PICK YOUR FAVORITE DAY OF CELEBRATION: Christmas, your birthday, Thanksgiving, the Summer Solstice, whatever. One thing that makes it special is that it only comes once a year. It stays fresh and wonderful, never getting tired. There’s a parallel in the track & field world and that’s the Olympic Games. The thing that makes it special is that it only comes every four years, which helps it stay fresh, wonderful and never tired. If we had one every year, it just wouldn’t be the same.
And for me, the best thing about the Olympics is not the competition itself but the runup to the Games. Just like a little kid who starts peeking under the Christmas tree as soon as Thanksgiving is out of the way, as soon as the calendar turns to January 1st every four years, I start looking forward to the overwhelming joys to come. Instead of a mere month of anticipation I get seven or eight.

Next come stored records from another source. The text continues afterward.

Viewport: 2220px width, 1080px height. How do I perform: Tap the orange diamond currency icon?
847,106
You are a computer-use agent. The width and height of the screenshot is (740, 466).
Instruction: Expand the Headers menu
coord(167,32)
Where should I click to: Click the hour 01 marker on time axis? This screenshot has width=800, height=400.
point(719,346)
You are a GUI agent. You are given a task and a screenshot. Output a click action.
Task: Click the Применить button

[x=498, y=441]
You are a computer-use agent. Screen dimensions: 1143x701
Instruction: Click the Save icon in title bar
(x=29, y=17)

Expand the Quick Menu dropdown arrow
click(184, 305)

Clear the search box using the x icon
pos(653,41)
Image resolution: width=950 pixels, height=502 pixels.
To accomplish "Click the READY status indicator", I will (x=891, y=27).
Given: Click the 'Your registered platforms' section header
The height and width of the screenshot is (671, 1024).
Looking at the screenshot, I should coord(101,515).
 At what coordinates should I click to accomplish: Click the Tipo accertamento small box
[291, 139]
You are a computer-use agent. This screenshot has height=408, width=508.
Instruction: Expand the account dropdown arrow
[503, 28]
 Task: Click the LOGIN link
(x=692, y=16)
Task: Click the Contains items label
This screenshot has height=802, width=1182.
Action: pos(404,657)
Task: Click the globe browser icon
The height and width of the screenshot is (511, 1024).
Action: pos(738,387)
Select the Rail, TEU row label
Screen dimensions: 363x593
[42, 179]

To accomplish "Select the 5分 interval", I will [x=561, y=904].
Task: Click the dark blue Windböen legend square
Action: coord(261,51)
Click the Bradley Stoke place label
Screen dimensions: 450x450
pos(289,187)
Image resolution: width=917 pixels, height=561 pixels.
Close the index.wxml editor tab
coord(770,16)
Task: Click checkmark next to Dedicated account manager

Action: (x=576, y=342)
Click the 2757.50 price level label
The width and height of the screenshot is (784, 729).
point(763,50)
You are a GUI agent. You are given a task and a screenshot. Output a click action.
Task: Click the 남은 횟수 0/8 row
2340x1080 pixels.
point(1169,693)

Every meet result, every injury, every unhappy coincidence takes on added significance. As I gaze through the pages of this issue my mind can’t help but leap ahead.
Marion Jones returns and while it was great to see her win at Millrose, my thoughts focus on Athens and how many medals of what color she’s going to earn this time around. When Ethiopian rivals Haile Gebrselassie and Kenenisa Bekele put up sterling indoor times my first thoughts are about how great it would be to see them in a head-to-head clash in Greece. Can Geb win an unprecedented third straight 10K gold or has his former pupil’s star now ascended too high?
I read about Gail Devers and how she might not even essay a chance for her fifth Olympic team and I marvel, wondering how one could ever get so tired of the experience that they wouldn’t have to drag your cold dead fingers from around your starting blocks.
I read about the performances of hot college kids like Jerry Harris, Nick Willis and Alistair Cragg and I wonder if they’re ready to make the huge leap up to success on the international stage.
And at the high school level I look at a Xavier Carter, or Elzie Coleman, or Shalonda Solomon or Scott Sellers, and while I know I should be content to see them just make it to the Olympic Trials, I want at least one of them to be that rare gem of a wunderkind who makes it beyond Sacramento and gets to play on the biggest stage of all.
And when I’m off on these flights of fancy I can—even if just momentarily—ignore the dark clouds of drug abuse that hang heavier over the Olympic skies than ever before. It’s not something that should be ignored, and I don’t do it on purpose. Drug abuse is a scourge we must rid ourselves of, but I plead guilty to once in a while lifting my head out of the muck and concentrating on the bright side of things. Why let the rotten few spoil it for the good many?
So you’ll excuse the dreamy look on my face for the next few months. I’ll be having a nonstop Christmas celebration. I hope the gifts you receive are as good as mine.